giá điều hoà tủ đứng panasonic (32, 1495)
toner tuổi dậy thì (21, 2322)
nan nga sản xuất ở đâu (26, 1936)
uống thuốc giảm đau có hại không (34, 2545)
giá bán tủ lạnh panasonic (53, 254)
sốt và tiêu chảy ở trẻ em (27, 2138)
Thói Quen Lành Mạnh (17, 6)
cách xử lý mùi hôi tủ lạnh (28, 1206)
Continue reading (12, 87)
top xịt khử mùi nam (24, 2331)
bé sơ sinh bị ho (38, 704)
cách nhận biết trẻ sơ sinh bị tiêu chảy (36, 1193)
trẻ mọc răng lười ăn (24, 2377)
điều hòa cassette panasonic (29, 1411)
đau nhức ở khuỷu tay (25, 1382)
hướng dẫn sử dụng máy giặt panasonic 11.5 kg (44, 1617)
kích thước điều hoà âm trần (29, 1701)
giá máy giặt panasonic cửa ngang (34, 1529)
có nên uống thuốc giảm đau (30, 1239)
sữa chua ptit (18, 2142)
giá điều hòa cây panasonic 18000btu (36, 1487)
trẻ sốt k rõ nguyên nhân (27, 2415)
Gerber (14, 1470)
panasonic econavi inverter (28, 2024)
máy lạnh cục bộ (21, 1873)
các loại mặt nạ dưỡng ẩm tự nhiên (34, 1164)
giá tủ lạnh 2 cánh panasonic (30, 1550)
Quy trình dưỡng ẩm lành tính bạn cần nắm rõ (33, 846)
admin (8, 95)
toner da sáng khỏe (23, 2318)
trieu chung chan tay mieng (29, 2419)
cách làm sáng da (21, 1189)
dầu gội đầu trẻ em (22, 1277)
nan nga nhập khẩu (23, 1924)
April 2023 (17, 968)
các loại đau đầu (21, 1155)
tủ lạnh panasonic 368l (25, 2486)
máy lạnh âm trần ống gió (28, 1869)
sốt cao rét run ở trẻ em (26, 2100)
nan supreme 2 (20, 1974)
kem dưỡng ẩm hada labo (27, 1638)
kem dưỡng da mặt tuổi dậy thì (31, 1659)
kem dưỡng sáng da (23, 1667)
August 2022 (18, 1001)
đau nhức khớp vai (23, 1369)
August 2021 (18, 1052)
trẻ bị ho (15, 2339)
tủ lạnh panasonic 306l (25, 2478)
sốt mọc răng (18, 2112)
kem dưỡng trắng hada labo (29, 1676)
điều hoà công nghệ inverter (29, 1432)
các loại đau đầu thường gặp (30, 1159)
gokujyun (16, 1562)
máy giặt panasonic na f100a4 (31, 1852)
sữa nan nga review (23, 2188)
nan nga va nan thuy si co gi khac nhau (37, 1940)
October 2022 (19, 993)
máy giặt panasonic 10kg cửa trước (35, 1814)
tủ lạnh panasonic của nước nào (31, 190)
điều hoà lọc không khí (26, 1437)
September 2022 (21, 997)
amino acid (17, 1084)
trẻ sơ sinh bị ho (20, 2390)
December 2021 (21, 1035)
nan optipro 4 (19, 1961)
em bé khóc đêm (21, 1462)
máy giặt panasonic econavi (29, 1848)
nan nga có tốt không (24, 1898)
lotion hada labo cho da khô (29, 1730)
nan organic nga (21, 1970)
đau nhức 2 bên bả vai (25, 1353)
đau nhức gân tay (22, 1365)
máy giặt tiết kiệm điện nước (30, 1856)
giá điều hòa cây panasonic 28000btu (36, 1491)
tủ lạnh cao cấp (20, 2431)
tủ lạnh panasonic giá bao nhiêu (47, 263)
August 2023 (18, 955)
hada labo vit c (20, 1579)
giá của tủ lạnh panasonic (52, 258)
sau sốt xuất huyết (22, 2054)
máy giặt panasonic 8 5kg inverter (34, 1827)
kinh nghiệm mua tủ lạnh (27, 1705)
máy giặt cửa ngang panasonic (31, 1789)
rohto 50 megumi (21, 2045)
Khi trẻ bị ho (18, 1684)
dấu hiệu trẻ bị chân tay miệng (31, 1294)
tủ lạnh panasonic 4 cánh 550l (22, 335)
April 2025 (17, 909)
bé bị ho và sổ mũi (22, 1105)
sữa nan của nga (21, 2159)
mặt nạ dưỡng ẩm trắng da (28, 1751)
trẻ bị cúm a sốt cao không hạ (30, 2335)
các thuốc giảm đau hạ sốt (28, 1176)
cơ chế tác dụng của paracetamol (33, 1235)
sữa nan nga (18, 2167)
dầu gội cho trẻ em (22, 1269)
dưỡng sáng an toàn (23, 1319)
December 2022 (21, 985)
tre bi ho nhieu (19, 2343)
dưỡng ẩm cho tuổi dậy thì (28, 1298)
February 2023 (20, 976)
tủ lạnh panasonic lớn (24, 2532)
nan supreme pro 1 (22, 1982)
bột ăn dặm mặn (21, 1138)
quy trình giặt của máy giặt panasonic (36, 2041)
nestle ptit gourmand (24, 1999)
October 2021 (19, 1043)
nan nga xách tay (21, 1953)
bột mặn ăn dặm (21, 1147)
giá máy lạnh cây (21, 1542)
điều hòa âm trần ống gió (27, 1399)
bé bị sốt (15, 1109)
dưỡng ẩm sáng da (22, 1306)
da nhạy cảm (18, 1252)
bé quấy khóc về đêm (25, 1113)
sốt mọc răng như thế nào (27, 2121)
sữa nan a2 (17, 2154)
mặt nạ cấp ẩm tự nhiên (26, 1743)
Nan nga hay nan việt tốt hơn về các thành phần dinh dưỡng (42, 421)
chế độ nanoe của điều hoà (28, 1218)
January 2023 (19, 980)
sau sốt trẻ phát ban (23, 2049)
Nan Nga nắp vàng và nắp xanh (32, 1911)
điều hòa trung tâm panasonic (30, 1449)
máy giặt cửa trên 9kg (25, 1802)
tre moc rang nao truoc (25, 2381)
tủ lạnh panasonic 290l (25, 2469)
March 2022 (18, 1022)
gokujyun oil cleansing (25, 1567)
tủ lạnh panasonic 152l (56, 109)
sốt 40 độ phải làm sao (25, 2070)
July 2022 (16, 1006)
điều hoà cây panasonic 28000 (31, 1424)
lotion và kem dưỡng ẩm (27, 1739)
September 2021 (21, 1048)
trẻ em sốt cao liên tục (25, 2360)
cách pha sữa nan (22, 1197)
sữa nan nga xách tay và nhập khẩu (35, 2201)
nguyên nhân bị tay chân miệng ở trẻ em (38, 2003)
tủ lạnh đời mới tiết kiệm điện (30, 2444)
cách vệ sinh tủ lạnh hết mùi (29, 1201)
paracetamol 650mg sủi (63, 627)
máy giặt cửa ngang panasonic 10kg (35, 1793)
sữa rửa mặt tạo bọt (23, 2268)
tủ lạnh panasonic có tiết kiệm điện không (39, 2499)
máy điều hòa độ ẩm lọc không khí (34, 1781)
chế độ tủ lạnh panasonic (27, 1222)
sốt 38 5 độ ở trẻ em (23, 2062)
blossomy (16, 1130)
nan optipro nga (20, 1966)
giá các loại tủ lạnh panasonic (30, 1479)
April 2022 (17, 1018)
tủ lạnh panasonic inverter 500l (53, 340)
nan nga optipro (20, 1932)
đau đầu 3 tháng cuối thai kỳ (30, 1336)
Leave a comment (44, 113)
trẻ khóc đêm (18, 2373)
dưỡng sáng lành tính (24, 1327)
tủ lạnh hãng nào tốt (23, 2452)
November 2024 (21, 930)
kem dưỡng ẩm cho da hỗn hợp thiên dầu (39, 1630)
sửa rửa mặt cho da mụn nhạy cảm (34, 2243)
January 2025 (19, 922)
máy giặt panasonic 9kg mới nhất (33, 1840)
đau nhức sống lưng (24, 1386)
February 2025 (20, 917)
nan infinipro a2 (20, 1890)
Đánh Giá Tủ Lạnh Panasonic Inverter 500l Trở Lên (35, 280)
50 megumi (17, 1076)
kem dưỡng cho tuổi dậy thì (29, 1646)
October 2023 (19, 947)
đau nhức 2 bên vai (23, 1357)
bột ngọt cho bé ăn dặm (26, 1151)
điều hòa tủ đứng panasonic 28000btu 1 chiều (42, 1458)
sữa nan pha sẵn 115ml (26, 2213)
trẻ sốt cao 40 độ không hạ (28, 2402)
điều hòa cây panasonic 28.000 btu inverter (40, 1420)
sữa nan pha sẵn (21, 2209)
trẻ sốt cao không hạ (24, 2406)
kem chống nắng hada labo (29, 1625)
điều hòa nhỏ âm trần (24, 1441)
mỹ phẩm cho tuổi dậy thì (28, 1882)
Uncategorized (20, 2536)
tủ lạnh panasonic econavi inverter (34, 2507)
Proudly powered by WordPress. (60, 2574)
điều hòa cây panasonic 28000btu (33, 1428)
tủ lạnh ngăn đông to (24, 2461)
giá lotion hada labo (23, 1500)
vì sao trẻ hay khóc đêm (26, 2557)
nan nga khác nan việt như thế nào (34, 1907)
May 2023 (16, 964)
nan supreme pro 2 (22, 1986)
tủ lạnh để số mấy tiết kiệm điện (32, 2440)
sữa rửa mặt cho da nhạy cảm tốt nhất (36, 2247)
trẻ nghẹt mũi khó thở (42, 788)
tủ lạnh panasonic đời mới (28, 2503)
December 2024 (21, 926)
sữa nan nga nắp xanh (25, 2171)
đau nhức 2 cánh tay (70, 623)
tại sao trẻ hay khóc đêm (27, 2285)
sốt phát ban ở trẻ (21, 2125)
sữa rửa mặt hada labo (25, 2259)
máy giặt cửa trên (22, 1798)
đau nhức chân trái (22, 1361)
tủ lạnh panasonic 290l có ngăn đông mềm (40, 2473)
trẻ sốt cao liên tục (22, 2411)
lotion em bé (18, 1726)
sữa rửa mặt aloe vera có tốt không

◆ ◆ ◆ ◆ ◆ ◆ ◆

### Aim of the task
Show every line in the listing above that carries the word "econavi".

### Answer box
panasonic econavi inverter (28, 2024)
máy giặt panasonic econavi (29, 1848)
tủ lạnh panasonic econavi inverter (34, 2507)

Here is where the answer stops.